Foi feito mapeamento dos presos provisórios e condenados, caracterizando a realidade sobre o sistema prisional no Estado. “Os trabalhos foram divididos em dois momentos: o da coleta de informações, a planilha dos presos e a cópia das decisões; o segundo com o deslocamento para as unidades prisionais com maior contingente de presos para conhecer estrutura e funcionamento. Foram 16 unidades visitadas, de Augustinópolis a Figueirópolis. Colhemos sugestões dos Magistrados das Comarcas que passamos e dos gestores das unidades.”, explicou o Coordenador do Mutirão no Tocantins pelo CNJ, Juiz Carlos Alberto Costa Ritzmann.

Segundo O Juiz Carlos Alberto, a maioria das unidades prisionais está defasada e necessita de estrutura e processos de reeducação, capacitação e, até, socialização dos presos. “Estas necessidades devem ser levadas em conta pelo Governo do Estado. Sabemos que são ações que não são executadas de um dia para o outro. É primordial que se tenha um projeto efetivo, para se obter um resultado positivo. É hora de discutir o assunto, que é também de responsabilidade da sociedade”, argumentou o coordenador do Mutirão pelo CNJ.
Para o Juiz Auxiliar da Presidência do Conselho Nacional de Justiça, Márcio André Keppler Fraga, o encerramento do II Mutirão Carcerário no Tocantins cumpriu com as expectativas, um trabalho desenvolvido com seriedade e imensa colaboração. “Encerramos uma etapa coroada de êxito. Mais do que apurar dados, elencamos questões que demandam um outro olhar pelas autoridades do Tocantins.”, afirmou o Juiz Márcio André Keppler.

Dentre os problemas detectados está o desencontro no número de presos do Estado e a estrutura precária das unidades prisionais. “Não se tem como desenvolver políticas públicas para a área sem dados precisos, Estas questões impedem uma projeção e um diagnóstico real. Há uma urgência na consolidação destas informações no Tocantins.
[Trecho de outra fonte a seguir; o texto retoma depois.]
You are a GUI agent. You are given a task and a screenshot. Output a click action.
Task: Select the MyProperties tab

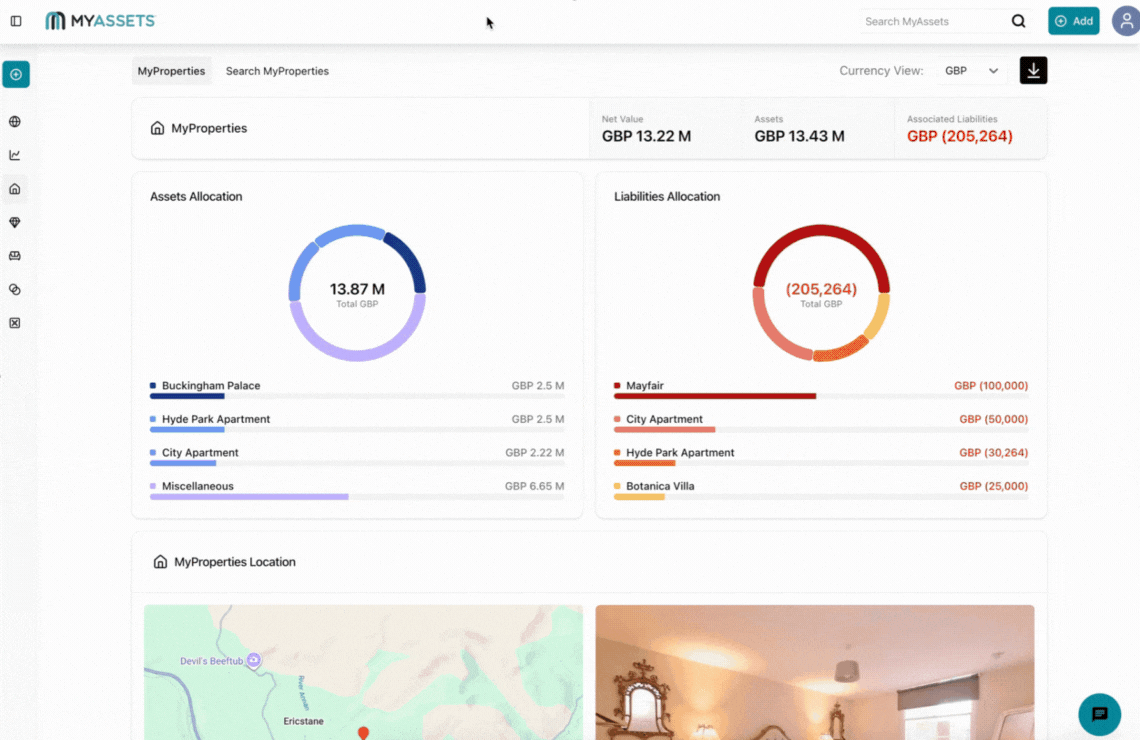171,71
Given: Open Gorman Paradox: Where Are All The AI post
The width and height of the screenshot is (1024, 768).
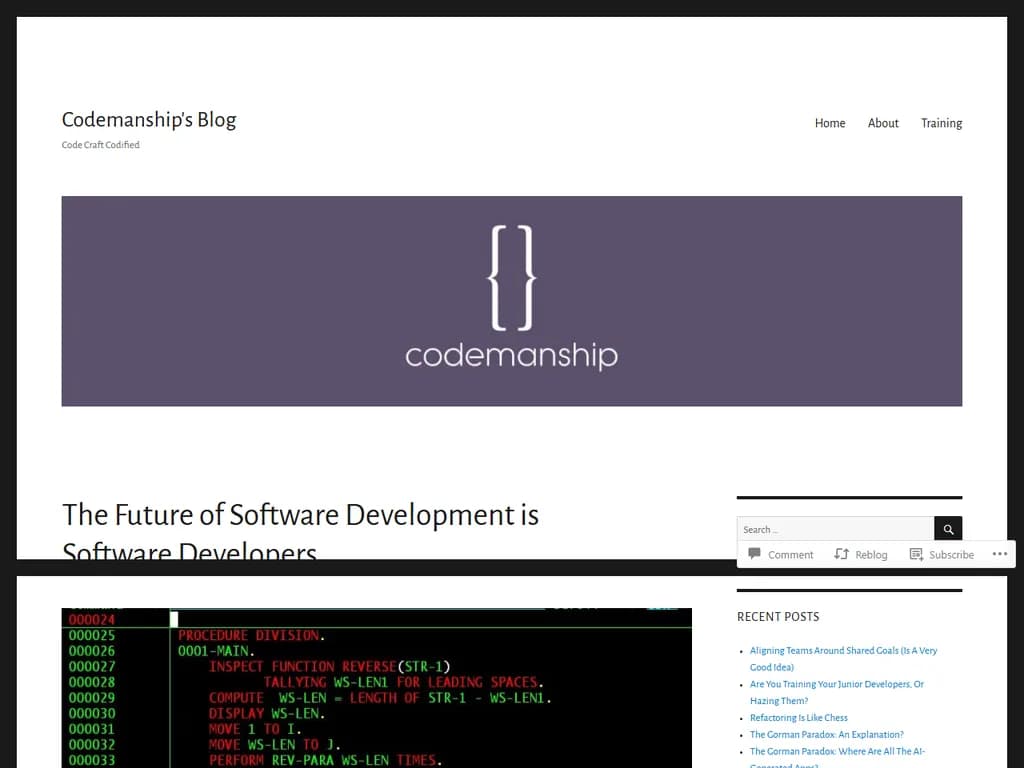Looking at the screenshot, I should 836,752.
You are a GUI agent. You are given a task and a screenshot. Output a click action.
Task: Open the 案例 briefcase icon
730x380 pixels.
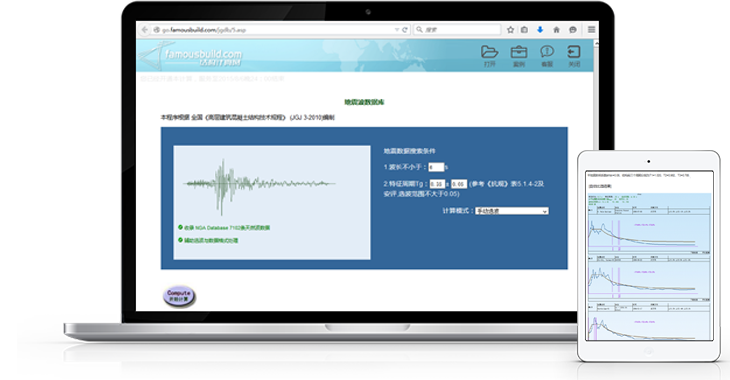(x=519, y=56)
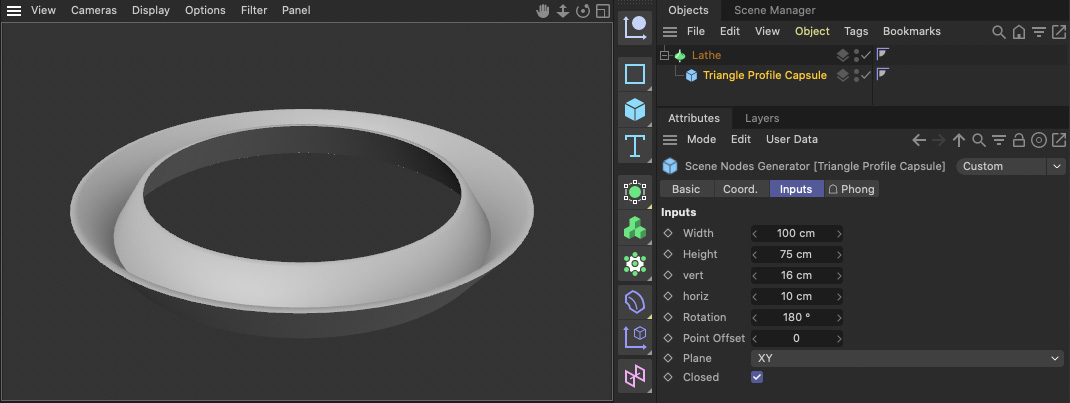Click the viewport orbit rotate icon

583,11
Também aponto a necessidade da construção de novas unidades prisionais. Mas, o Estado tem vantagens: uma pequena quantidade de presos e a qualificação humana muito boa.”, enfatizou o Juiz Auxiliar da Presidência do CNJ.

A Presidente do TJTO, a Desembargadora Willamara Leila, destacou em sua fala o crescimento e o aprendizado que o Tocantins busca por meio da experiência dos outros Estados e destaca os valores excepcionais que o Judiciário dispõe. “Por ser o mais novo Estado da Federação, a obrigação é de começar tudo certo e temos condições para isso. Temos Magistrados e Servidores capacitados e engajados na efetivação dos trabalhos do Judiciário. Agradeço carinhosamente aos Magistrados e Servidores pela dedicação.”, enfatiza a Presidente do TJTO.

A desembargadora afirma, ainda, o compromisso que a Justiça no Tocantins tem com a realização dos Direitos Humanos. “Não é um País sério aquele que não cuida de forma objetiva e direta dos Direitos Humanos. E a ressocialização é o que a Lei Penal manda executar. Temos como resolver todos os problemas e colaborar com o CNJ. Temos capacidade, visão e condições. Podem ter certeza que continuaremos lutando e cobrando mudanças junto ao Executivo.”, afirmou a Presidente.